Dalam rangka mendukung pengembangan kompetensi guru di bidang teknologi, Majelis Dikdasmen Kota Surakarta bekerja sama dengan Fakultas Agama Islam Universitas Muhammadiyah Surakarta (UMS) menyelenggarakan pelatihan dan pendampingan deep learning untuk guru ISMUBA (Al-Islam, Kemuhammadiyahan, dan Bahasa Arab) di SMK Muhammadiyah 4 Surakarta. Pelatihan bertujuan untuk meningkatkan kemampuan guru dalam memanfaatkan teknologi dalam proses pembelajaran, khususnya penerapan teknologi deep learning yang dapat digunakan untuk memperkaya pengalaman belajar siswa dan meningkatkan efektivitas pengajaran.
Acara pelatihan ini dibuka oleh Dr. Mohamad Ali, S.Ag, M.Pd., yang menyampaikan, “Pendidikan Ismuba/AIK adalah wahana sosialisasi dan internalisasi cara pandang Muhammadiyah terhadap ajaran Islam, dengan tujuan agar seluruh warga sekolah, madrasah, dan pesantren mampu berpikir, bersikap, dan bertindak sesuai dengan prinsip-prinsip Muhammadiyah.”
Ia juga menegaskan pentingnya integrasi nilai-nilai Muhammadiyah dalam pendidikan, termasuk dalam penggunaan teknologi dalam proses belajar mengajar.
Sementara pembicara pertama, Dr. Istanto, S.Pd.I., M.Pd., menekankan pentingnya teknologi dalam dunia pendidikan yang terus berkembang.

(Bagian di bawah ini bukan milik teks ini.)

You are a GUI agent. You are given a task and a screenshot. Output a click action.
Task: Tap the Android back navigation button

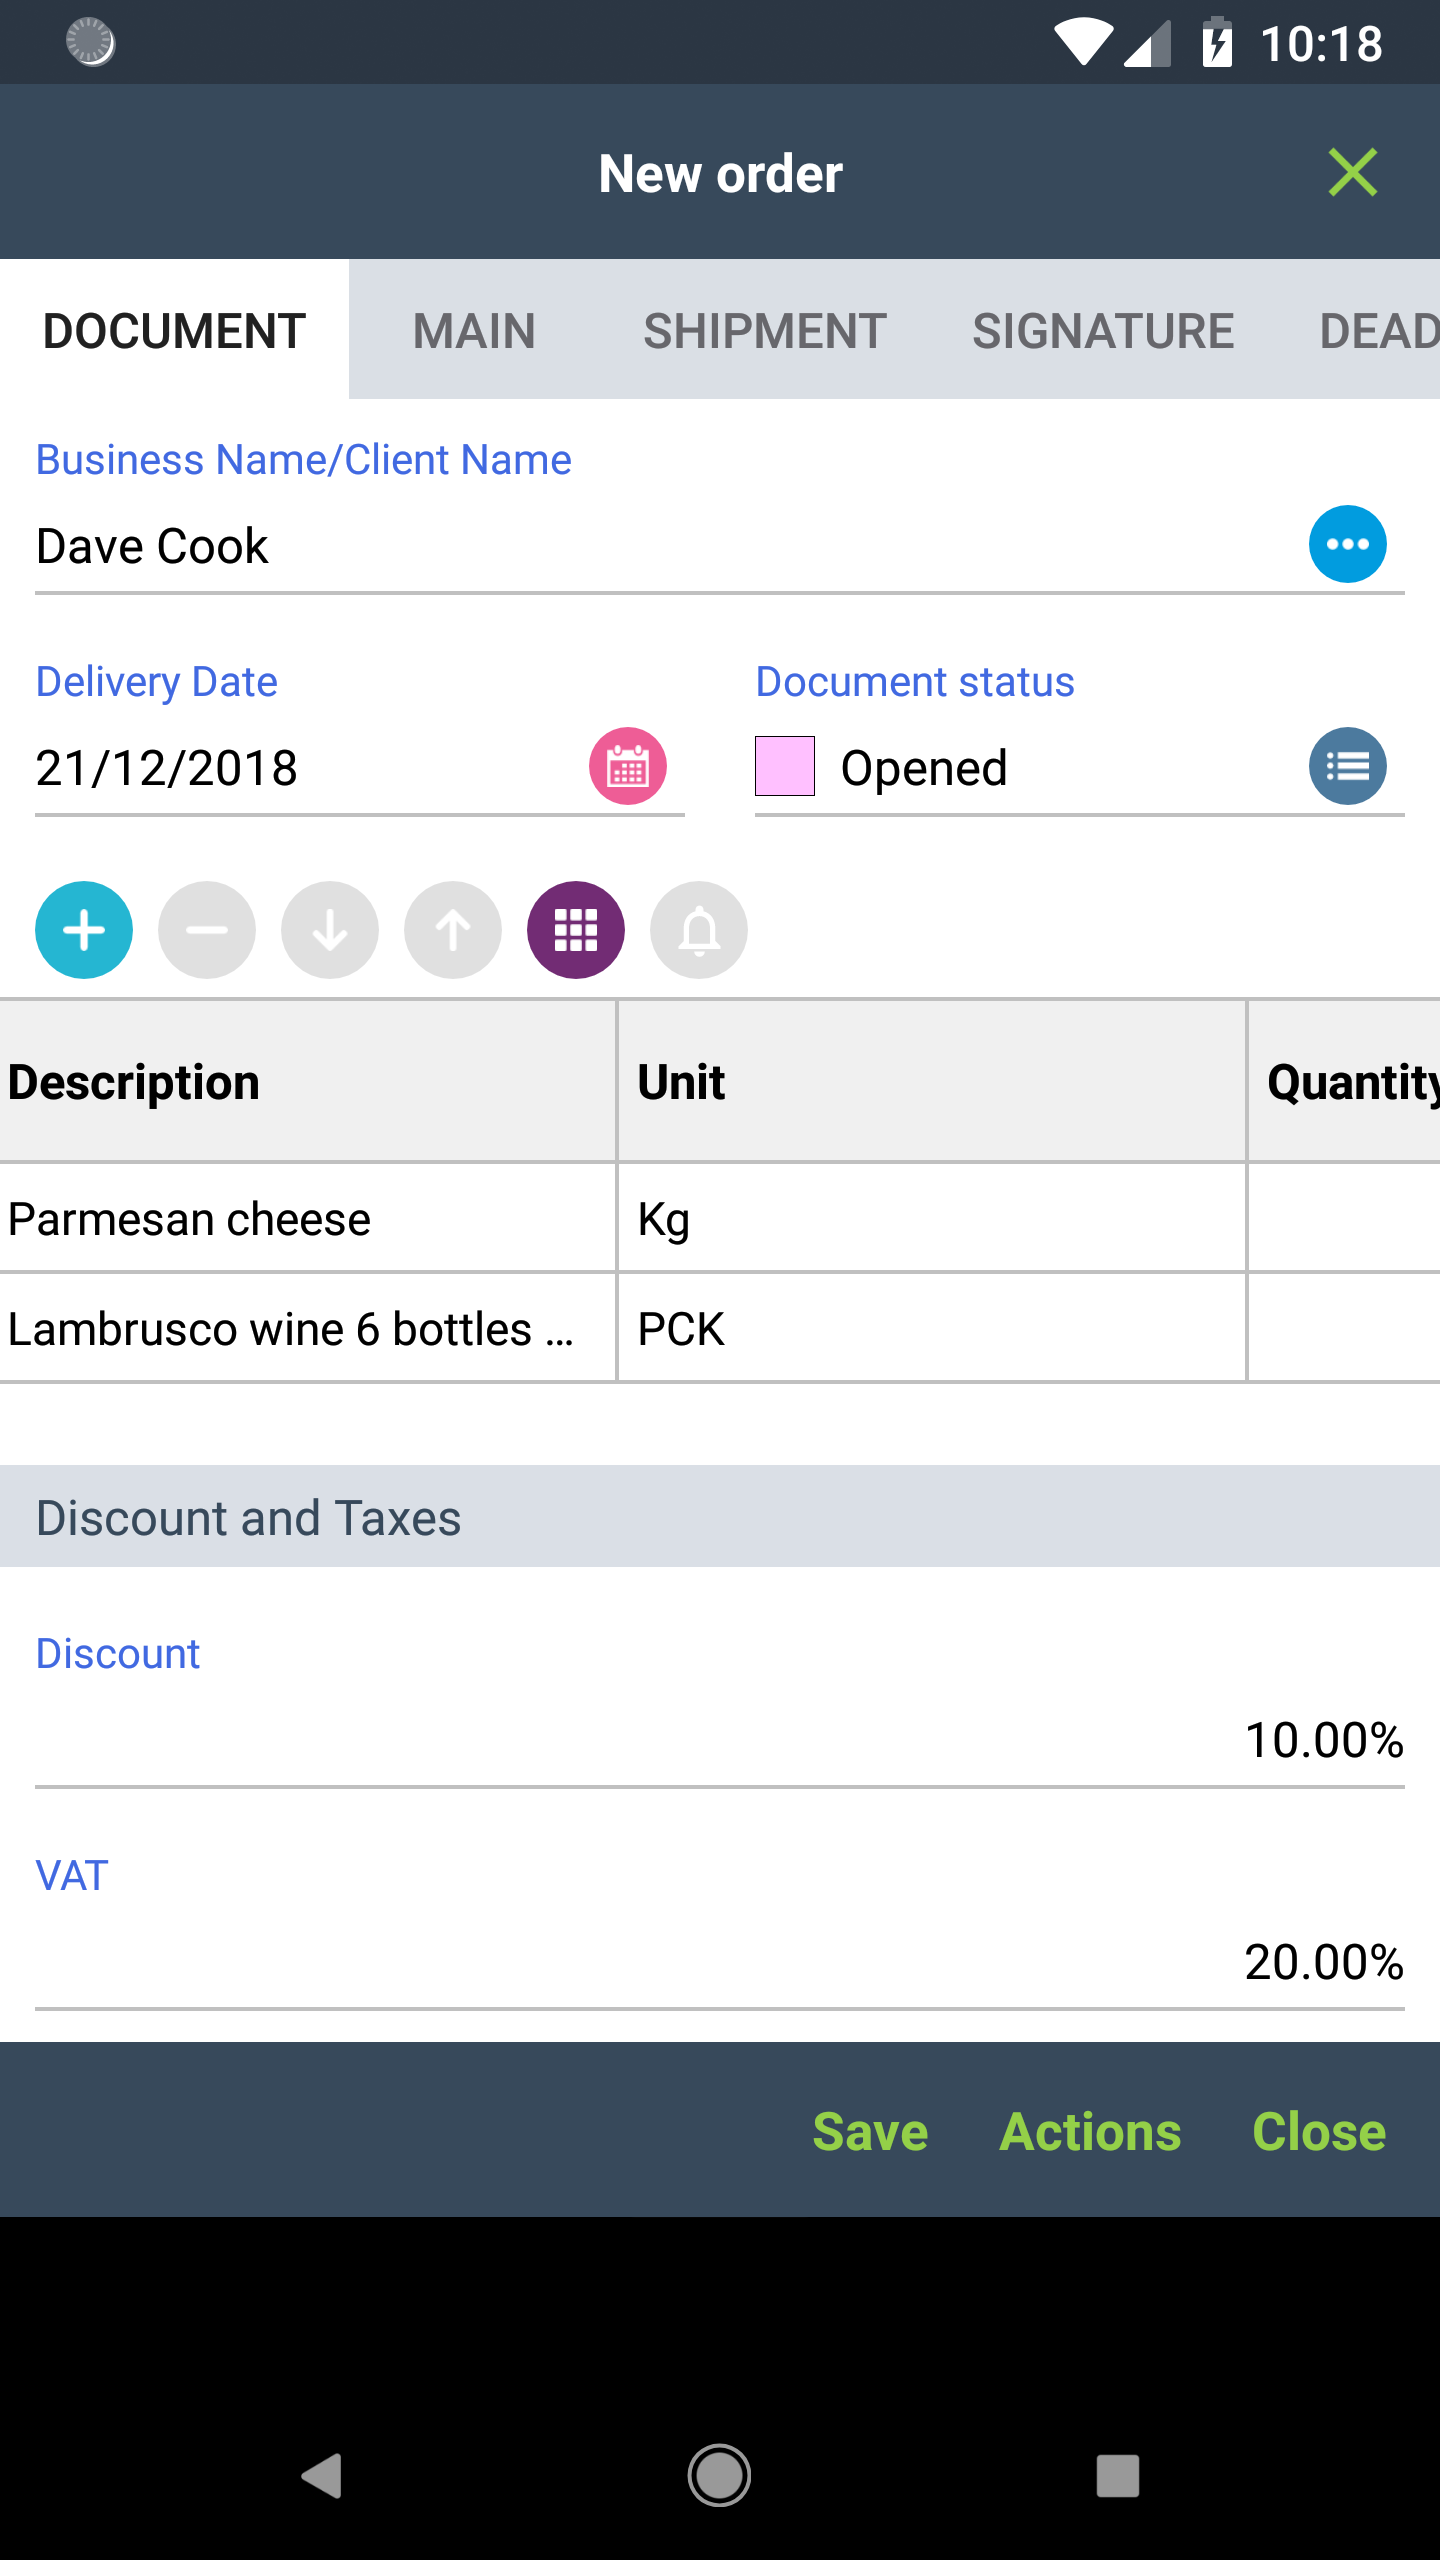pos(322,2476)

“Dengan memanfaatkan teknologi seperti deep learning, kita dapat memberikan pengalaman belajar yang lebih interaktif dan efektif bagi siswa, sekaligus membantu guru dalam mengoptimalkan proses pembelajaran,” ujar Istanto.
Pernyataan tersebut mencerminkan keyakinannya bahwa teknologi dapat menjadi alat yang sangat berguna dalam menciptakan pengalaman belajar yang lebih menarik dan bermanfaat.
Mohammad Ali kembali tampil sebagai pembicara kedua, kali ini berbagi wawasan tentang penerapan deep learning dalam konteks pendidikan agama. Dia menyatakan deep learning dapat digunakan untuk menganalisis data pendidikan dan memperkuat pemahaman siswa dalam bidang agama, terutama dalam konteks pembelajaran ISMUBA. Menunjukkan bagaimana teknologi dapat membantu mendalamkan pemahaman siswa terhadap nilai-nilai agama, sekaligus memfasilitasi guru dalam mengelola materi ajar yang lebih relevan dan efektif.
Pelatihan ini tidak hanya berfokus pada teori, tetapi juga dilengkapi dengan sesi praktikum yang memungkinkan para peserta untuk langsung mencoba mengaplikasikan konsep deep learning dalam pembelajaran sehari-hari. Para guru diberikan kesempatan untuk mengembangkan model pembelajaran berbasis teknologi yang dapat mereka gunakan di kelas, memperkenalkan pendekatan baru dalam mengajar dengan menggunakan teknologi canggih yang sedang berkembang.